このページは、2019年3月に保存されたアーカイブです。最新の内容ではない場合がありますのでご注意ください

書評(平成18年06月30日)

『 再生の朝』(乃南アサ著・新潮文庫)

  乃南アサさんの本は、以前に数冊か読んだという程度。久々である。
 どうも登場人物の細かい心理描写を通して、ストーリーを展開することが好きな作家のようである。

 10月7日午後5時半、新都交通の萩行の高速バス『萩フェニックス号』が、品川のバスターミナルを出発、途中浜松町のバスターミナルで2人を乗せ、10人の乗客で萩を目指した。台風が接近という悪天候の中、二人の運転手(西倉剛弘・藤木正樹)で交代して運転し、約14時間後萩につくはずであった。

 しかし、深夜に、バス奥の乗務員休憩室で休んでいた片方の運転手が、首を若い女性に掻き切られ、殺害。そののち、さらにバスもジャックされてしまう。兵庫県の福崎のインターで高速道路をおりたバスは・・・・
 乗客・乗務員12人のそれぞれの心理を描き、台風が吹き荒れる中展開するハイジャックと、その結果起こるバスの山中での遭難、その緊迫した一夜の出来事を見事に描いている。

 私は、乃南アサさんの本を沢山読んでいる訳ではないが、女流のミステリー・サスペンス作家の中では、宮部みゆきさんなどとともに、屈指の内に入るように思う。この作品も、彼女の傑作のうちの一つに入るのではなかろうか。

 ただし私自身が、ちょっと残念に思った部分は、バスが、止まった後、闇の中に消えてしまったコカイン中毒の犯人(黒田美緒)が、バスの乗客が、崖崩れの下敷きの窮地に陥っている際、戻ってきて意外な行動に出るが。
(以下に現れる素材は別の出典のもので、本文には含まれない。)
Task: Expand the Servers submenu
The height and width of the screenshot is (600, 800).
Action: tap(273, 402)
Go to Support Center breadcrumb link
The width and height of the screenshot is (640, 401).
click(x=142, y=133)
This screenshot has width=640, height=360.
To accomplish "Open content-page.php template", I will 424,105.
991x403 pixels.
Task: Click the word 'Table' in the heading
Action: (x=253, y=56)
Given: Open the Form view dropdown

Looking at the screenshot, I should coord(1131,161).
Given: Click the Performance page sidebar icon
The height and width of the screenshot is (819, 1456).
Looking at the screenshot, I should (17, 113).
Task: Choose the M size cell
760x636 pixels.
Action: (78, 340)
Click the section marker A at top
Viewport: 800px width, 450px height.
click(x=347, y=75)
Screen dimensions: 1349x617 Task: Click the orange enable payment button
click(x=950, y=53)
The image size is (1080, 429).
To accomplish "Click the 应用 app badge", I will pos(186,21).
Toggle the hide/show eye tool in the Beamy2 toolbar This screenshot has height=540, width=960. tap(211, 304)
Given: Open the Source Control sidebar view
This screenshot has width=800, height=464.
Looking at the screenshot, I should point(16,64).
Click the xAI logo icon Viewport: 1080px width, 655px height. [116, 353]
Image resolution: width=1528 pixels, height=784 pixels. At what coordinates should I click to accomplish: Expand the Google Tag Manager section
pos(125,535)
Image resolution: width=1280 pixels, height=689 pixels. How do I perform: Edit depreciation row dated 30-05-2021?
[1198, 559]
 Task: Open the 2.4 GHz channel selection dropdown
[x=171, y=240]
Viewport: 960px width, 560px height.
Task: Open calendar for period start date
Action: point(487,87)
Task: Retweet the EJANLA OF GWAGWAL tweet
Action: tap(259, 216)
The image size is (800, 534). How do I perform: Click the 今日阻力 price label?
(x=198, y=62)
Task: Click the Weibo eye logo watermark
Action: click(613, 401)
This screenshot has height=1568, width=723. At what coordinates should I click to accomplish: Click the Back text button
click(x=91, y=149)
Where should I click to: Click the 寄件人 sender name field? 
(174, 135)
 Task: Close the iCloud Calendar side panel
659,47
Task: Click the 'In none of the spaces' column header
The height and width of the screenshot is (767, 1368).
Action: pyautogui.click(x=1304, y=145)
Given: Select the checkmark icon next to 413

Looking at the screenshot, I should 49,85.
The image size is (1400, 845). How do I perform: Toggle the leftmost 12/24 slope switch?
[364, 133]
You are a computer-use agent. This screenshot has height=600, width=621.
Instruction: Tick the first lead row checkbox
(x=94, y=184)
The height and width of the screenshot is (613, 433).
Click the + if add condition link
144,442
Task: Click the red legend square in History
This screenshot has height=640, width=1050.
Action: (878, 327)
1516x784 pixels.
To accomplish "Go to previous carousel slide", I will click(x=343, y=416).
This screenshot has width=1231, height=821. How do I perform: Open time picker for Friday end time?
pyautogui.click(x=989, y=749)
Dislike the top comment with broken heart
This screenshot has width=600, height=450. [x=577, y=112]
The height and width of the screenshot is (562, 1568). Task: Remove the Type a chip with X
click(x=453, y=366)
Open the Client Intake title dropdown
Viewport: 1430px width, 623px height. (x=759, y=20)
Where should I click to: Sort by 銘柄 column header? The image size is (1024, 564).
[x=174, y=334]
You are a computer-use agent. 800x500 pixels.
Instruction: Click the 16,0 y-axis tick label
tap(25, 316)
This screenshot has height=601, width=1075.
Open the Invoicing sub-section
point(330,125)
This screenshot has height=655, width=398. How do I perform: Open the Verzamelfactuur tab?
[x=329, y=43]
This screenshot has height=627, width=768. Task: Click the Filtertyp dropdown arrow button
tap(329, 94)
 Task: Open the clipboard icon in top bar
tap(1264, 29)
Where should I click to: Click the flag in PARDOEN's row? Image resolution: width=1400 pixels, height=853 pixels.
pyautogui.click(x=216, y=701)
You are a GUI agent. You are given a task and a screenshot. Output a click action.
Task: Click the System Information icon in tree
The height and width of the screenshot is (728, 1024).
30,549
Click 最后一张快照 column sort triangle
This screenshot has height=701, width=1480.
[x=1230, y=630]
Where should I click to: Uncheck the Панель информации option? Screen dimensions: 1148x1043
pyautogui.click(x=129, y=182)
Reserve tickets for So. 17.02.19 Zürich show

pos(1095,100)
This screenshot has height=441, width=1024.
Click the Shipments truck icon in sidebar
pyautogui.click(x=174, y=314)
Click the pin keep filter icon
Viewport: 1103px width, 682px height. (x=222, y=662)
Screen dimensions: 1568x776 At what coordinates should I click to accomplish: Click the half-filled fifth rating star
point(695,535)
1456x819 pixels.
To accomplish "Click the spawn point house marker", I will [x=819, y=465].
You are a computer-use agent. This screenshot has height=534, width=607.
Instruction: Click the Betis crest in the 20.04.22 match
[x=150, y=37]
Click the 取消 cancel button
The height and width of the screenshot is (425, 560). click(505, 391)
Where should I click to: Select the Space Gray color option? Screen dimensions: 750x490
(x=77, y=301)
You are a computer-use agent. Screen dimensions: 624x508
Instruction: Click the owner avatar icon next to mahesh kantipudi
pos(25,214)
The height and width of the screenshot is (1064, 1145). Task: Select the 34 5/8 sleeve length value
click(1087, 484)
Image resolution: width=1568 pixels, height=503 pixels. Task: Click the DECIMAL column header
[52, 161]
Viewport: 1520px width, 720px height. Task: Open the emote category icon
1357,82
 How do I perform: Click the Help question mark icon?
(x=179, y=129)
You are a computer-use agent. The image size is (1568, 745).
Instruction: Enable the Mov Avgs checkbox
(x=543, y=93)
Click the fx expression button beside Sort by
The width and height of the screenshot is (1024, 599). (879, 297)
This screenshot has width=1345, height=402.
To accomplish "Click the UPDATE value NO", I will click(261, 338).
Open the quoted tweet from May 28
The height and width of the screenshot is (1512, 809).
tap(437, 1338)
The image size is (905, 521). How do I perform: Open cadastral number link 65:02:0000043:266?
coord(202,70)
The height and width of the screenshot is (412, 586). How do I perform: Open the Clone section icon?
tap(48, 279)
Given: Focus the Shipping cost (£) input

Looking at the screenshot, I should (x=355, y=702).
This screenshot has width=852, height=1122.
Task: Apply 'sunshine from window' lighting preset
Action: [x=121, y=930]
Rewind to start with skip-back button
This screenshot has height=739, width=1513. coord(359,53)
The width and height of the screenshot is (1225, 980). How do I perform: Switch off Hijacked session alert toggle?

・・・この本の解説者は、このクライマックスの「ドラマチックな展開が感動」を呼んだと述べているが、私は、ここの部分が逆に不自然でどうも気に入らなかった。折角最後の方まで、本格的サスペンスという感じだったのに・・・

 まあドラマとは、不自然なものかもしれないが、この部分は出来るだけドラマチックに描こうという気持ちが大きく出すぎ、不自然な感じになったのではなかろうか。小説を書くとは難しいものである。勿論、人によっては、この部分に関しては、この本の解説者のように評価が高い人もいるわけだから、全ての読者を満足させるというのは、無理である。
 気になった方は実際に読んでみてください。ちょっとだけケチをつけましたが、傑作であることは太鼓判押しておきますから。